Боец умирал. И самое страшное в этом было то, что он знал, об этом. Знал, что никто не придет к нему на помощь.
Рана болела и кровила. Несмотря на перевязку. Хотя, какая это перевязка, - смех один. Ну, не смех, конечно. Ужас…
А ведь чуть больше года назад такая ситуация уже была. Тогда раненых товарищей не бросили на верную погибель. Тогда просто разровняли позиции противника тем, что было под рукой и спокойно вытащили раненных из серой зоны.
Тогда… тогда…
Тогда было другое командование... Другой главком...
Но, как и положено в любой нормальной стране, люди пришли на выборы и выбрали другого… других.
Люди знали точно, что хуже уже не будет. Поэтому и выбрали других. Да что там люди, он сам агитировал за этого, нового…
И ведь хуже не стало.
Не стало хуже!
Стало иначе.
Боевое ранение стало называться небоевой травмой.
Российские оккупанты – той стороной.
Всех боевых и патриотически настроенных командиров повыдавливали, и на их место пришли те, кто тоже имеет награды. Вот только награды эти получены от «той стороны».
Довольствие уменьшилось.
Продовольствие ухудшилось.
А самое главное – приказ «перестать стрелять». Никакой стрельбы в противника! Иначе – трибунал.
Хотя, с таким обеспечением, стрелять скоро будет нечем.
А недавно слух прошел, что Мокшандия под видом сводных учений, решила пробивать коридор в оккупированный Крым. И сразу же был получен приказ о разминировании всех стратегически важных для свинособак направлений.
Такие вот пироги.
Боец ни о чем не жалел, - все чувства притупились и кроме всепоглощающей боли он уже не чувствовал ничего.

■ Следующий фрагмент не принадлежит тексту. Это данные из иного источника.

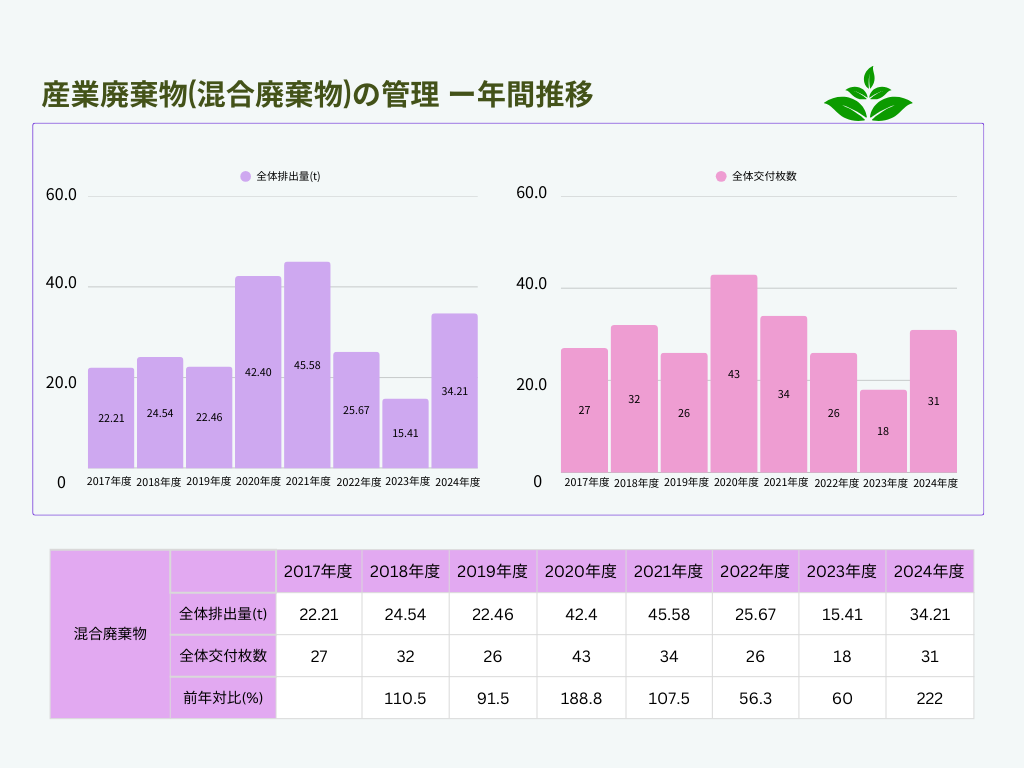Select the table cell showing 56.3
The image size is (1024, 768).
[x=755, y=698]
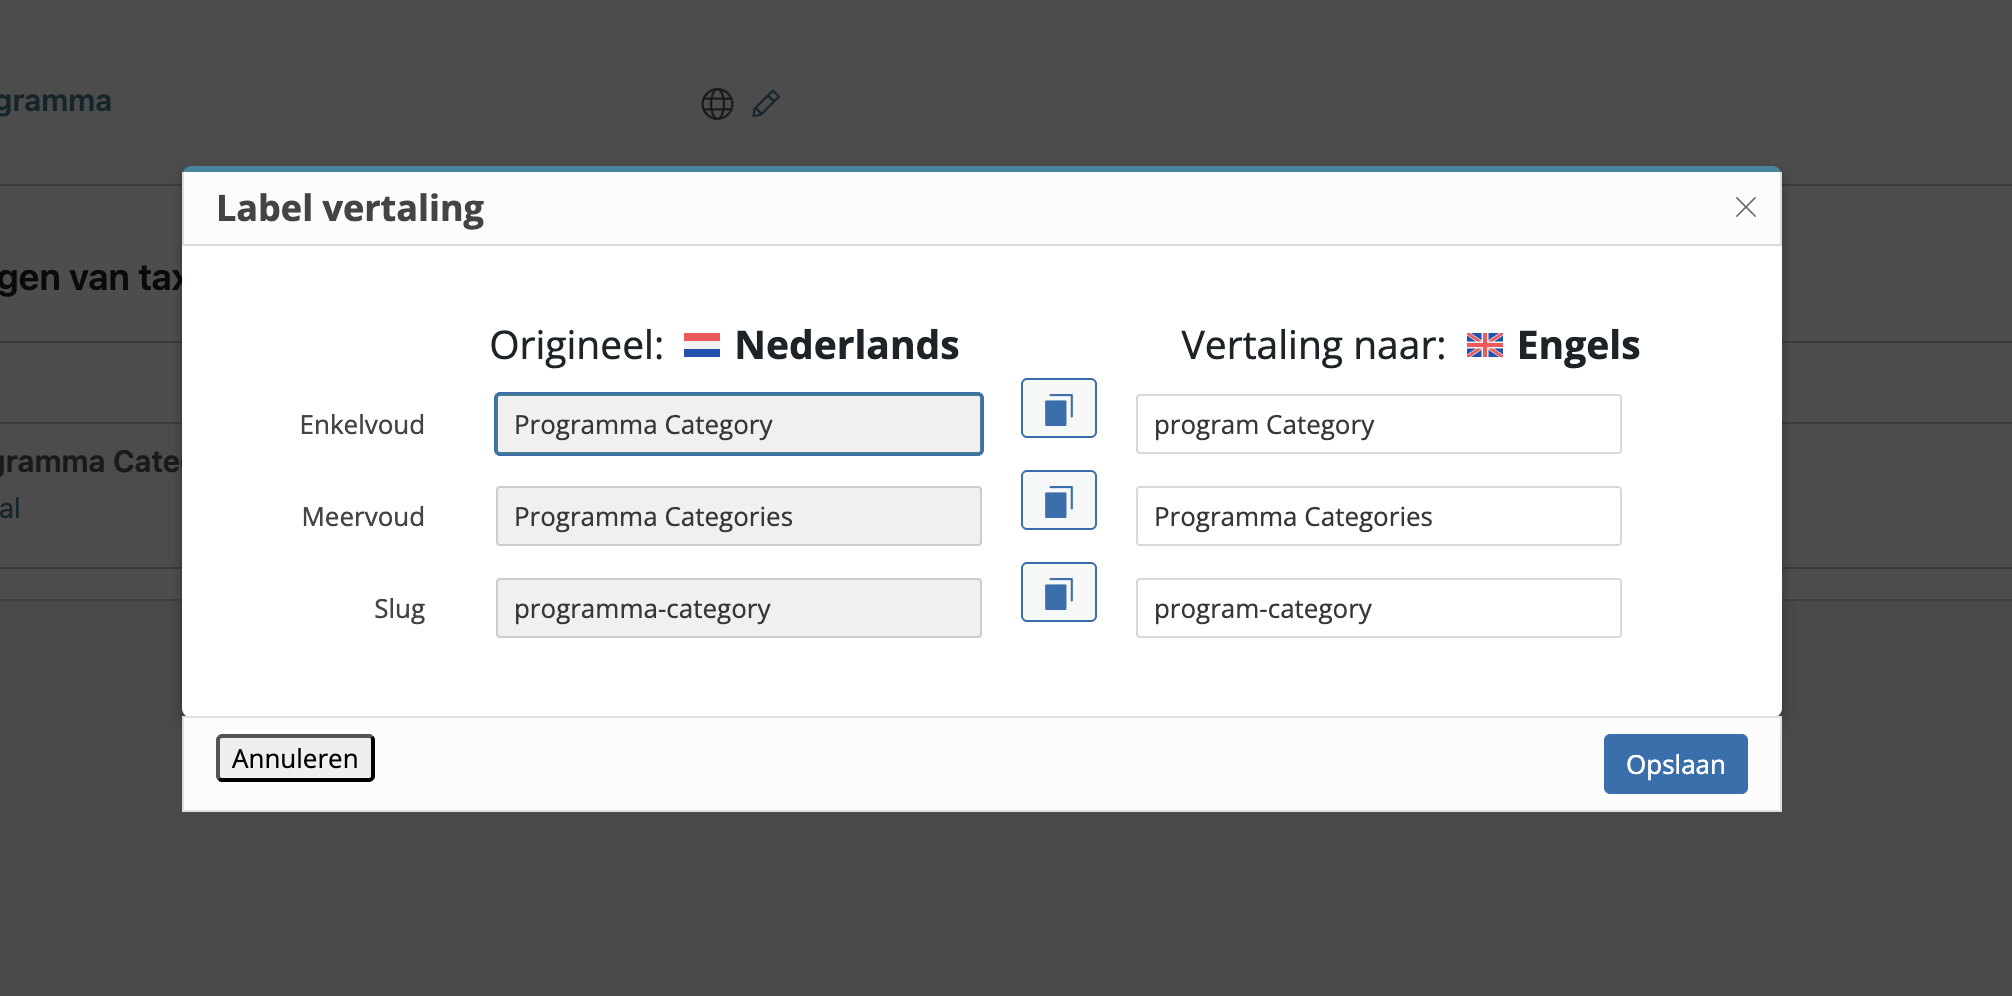Viewport: 2012px width, 996px height.
Task: Click the Meervoud label
Action: (363, 516)
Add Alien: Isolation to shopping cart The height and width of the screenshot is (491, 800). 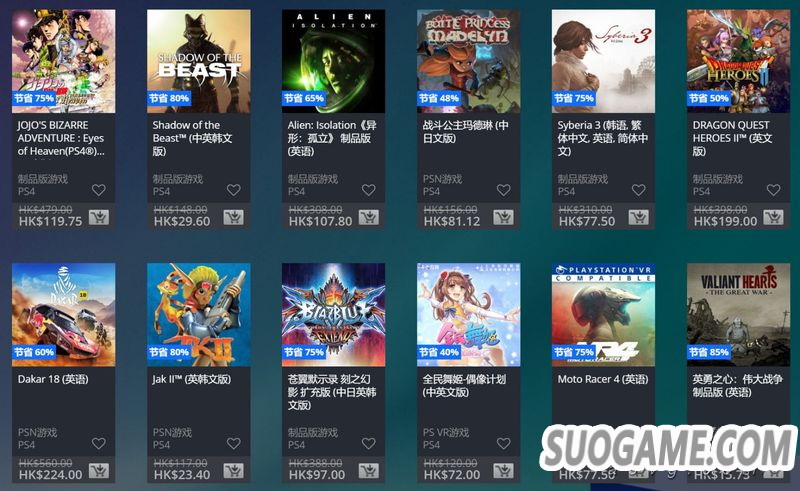368,217
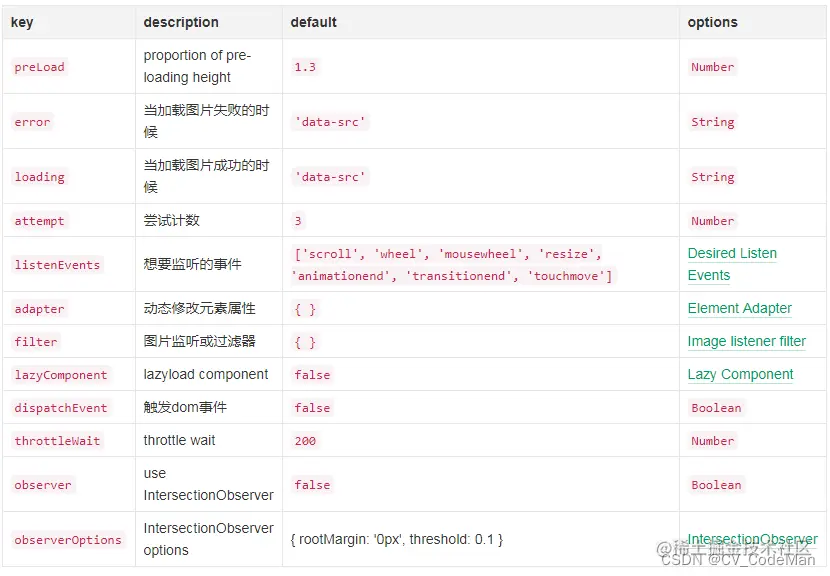
Task: Select the listenEvents key code
Action: pos(57,265)
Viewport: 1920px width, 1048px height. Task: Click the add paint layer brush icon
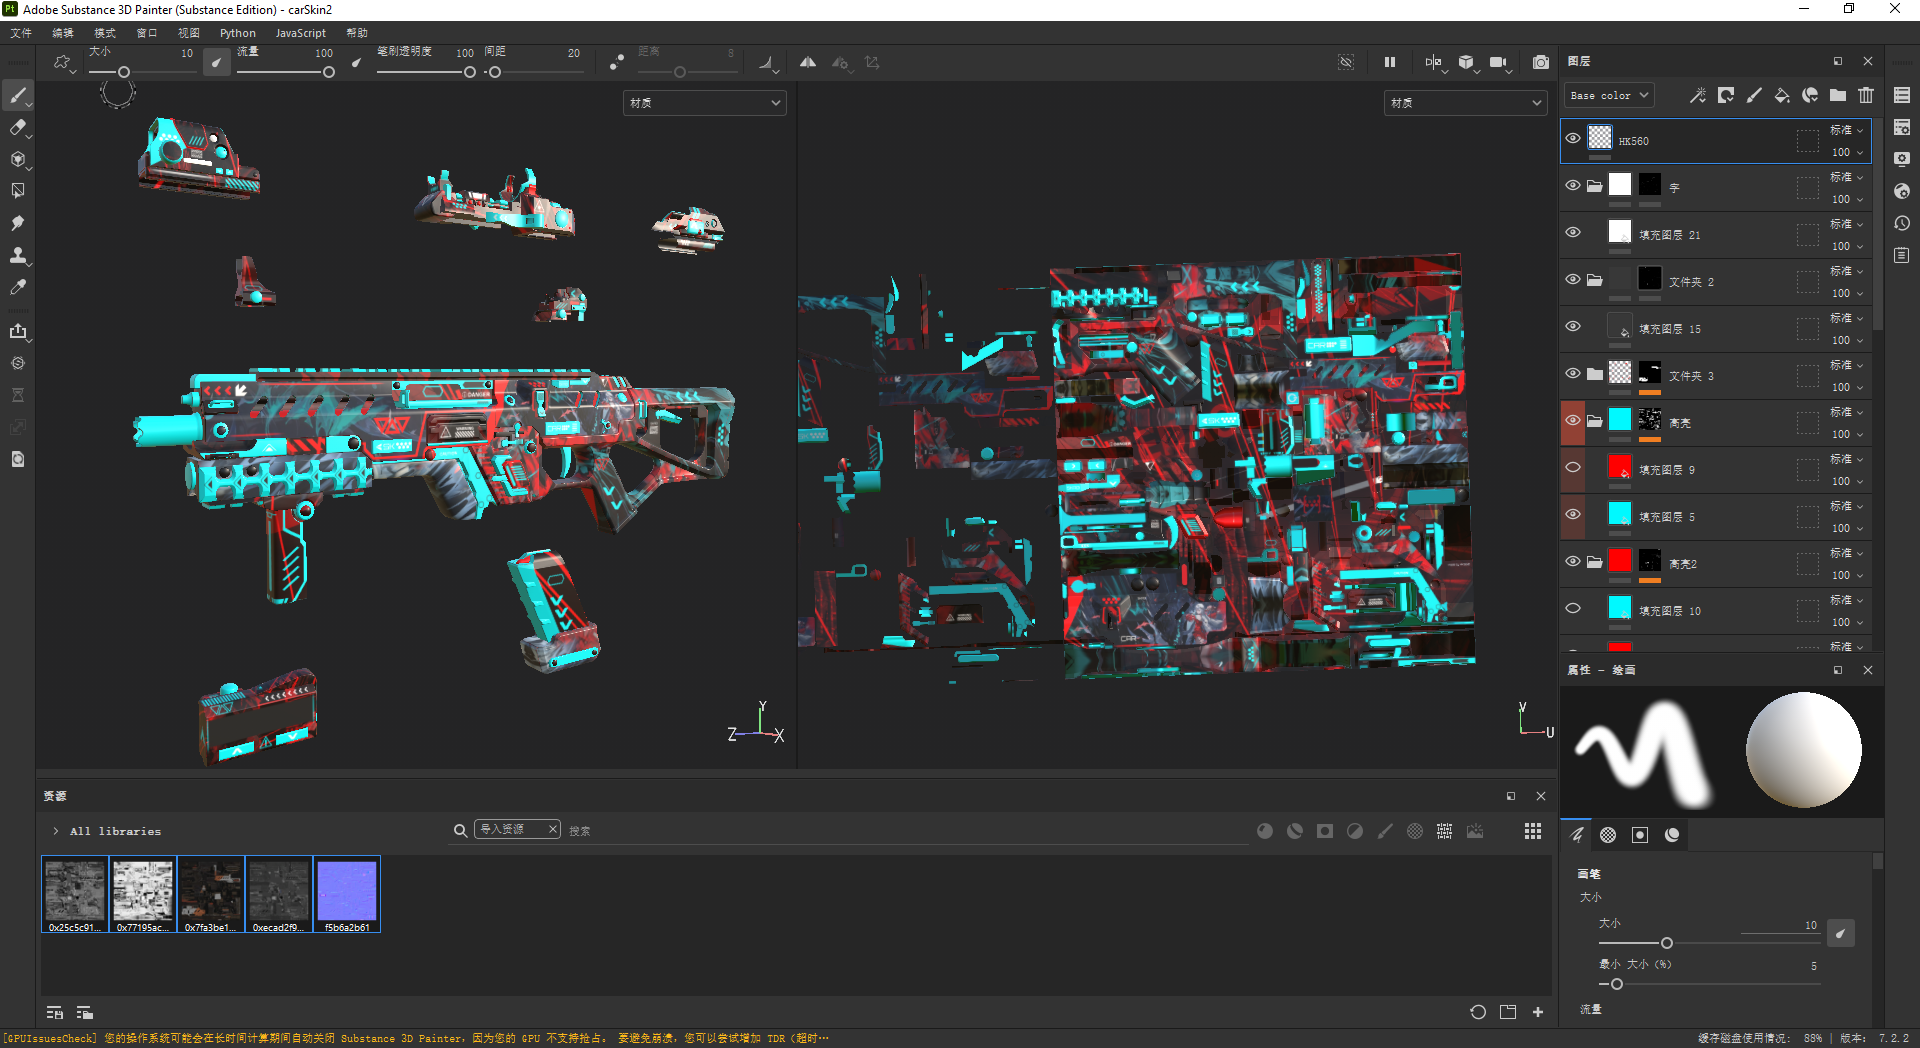coord(1754,95)
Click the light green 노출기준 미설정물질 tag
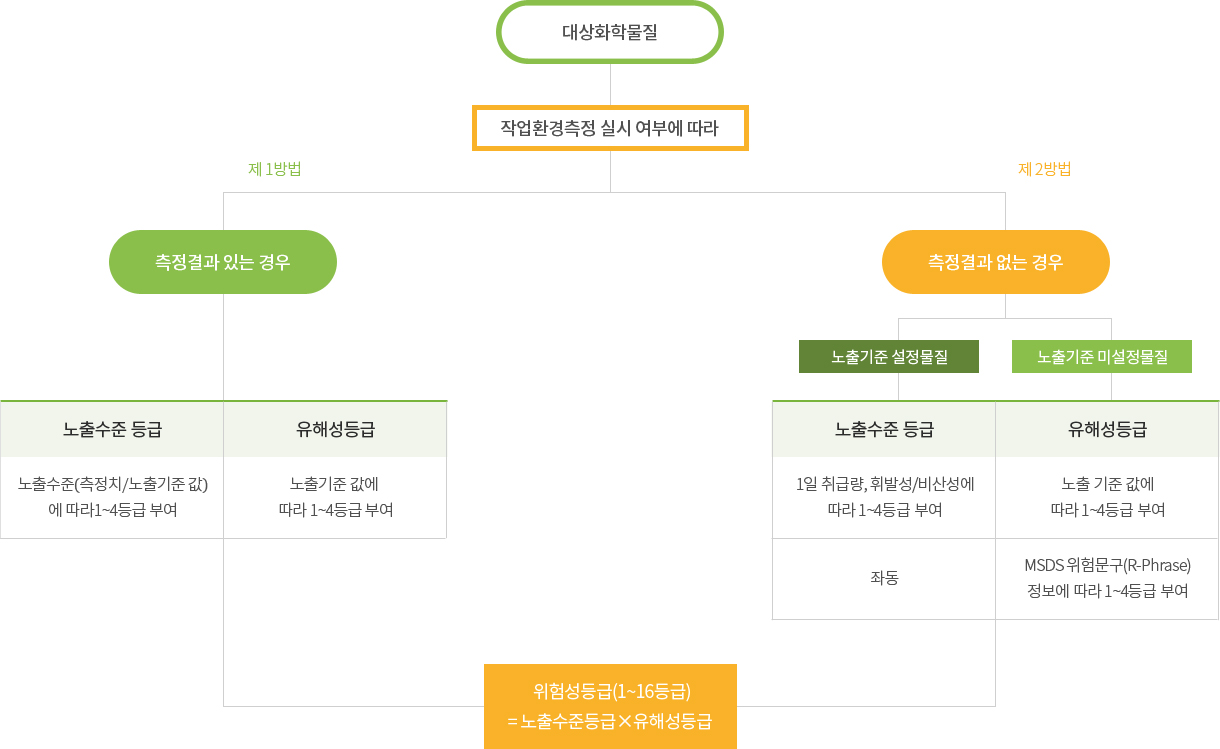Screen dimensions: 1220x749 tap(1102, 357)
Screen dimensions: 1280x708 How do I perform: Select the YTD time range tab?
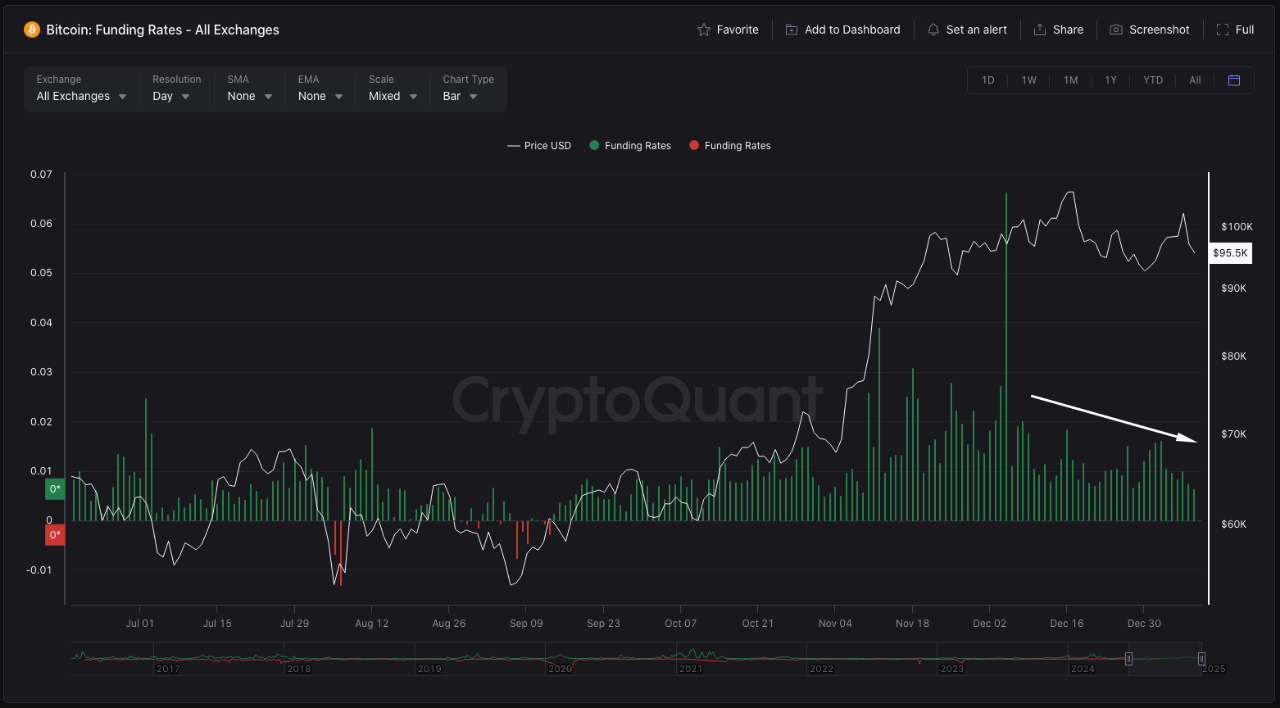pos(1153,79)
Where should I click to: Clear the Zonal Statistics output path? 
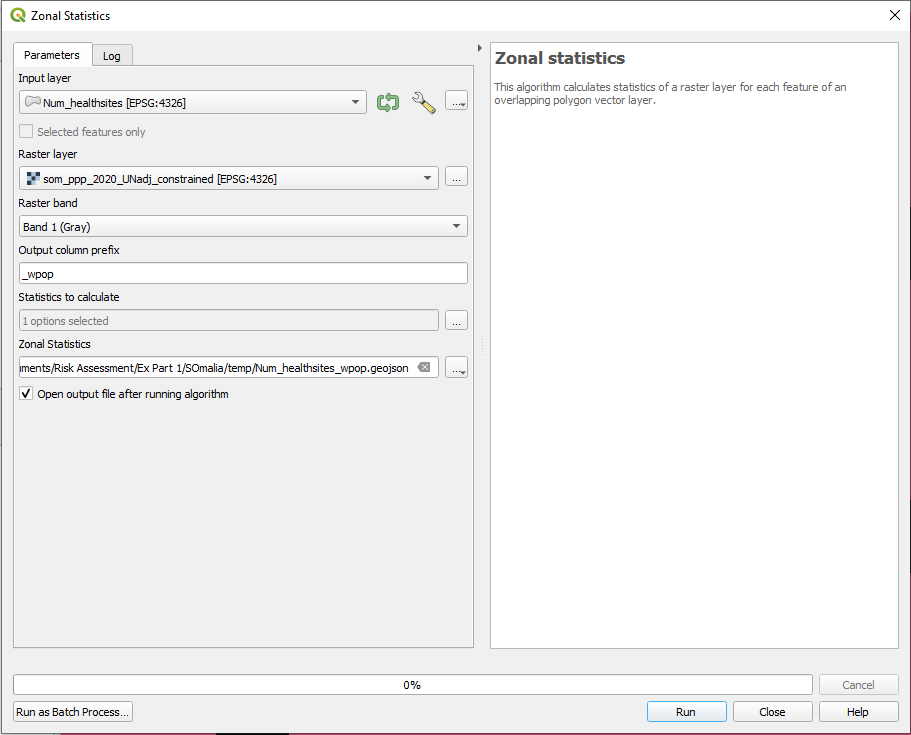pyautogui.click(x=424, y=368)
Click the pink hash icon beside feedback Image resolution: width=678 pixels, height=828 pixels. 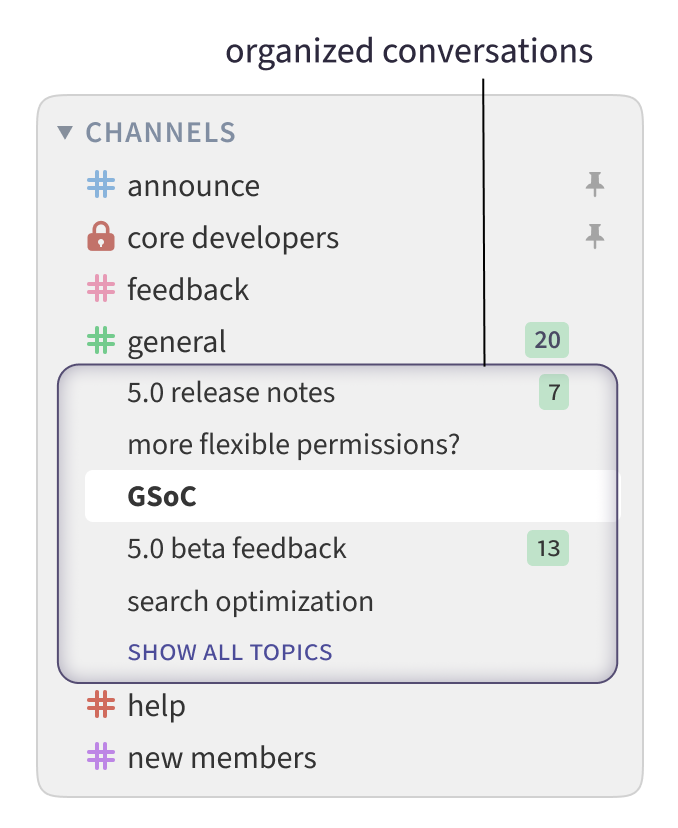[100, 290]
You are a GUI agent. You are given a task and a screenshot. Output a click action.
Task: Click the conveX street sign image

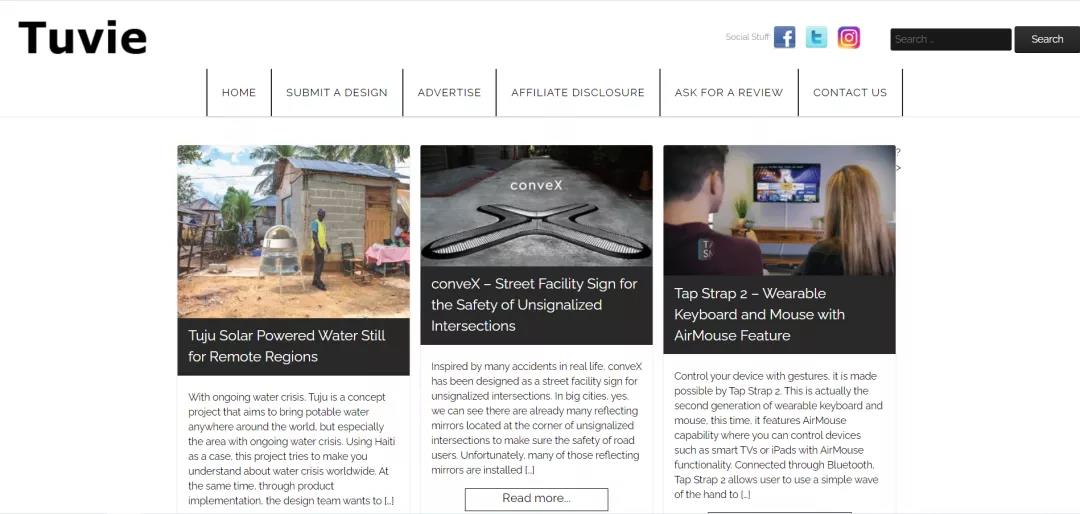537,206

Ему хотелось услышать чей-нибудь голос, который бы сказал, что с ним все будет в порядке. Он бы и не поверил, скорее всего, этому голосу… но…
Мысли путались и стекали в черную темноту. Холодную, мерзкую, безмолвную темноту.
И, уже умирая, боец поймал себя на мысли, что вот теперь-то уж точно, - хуже не будет.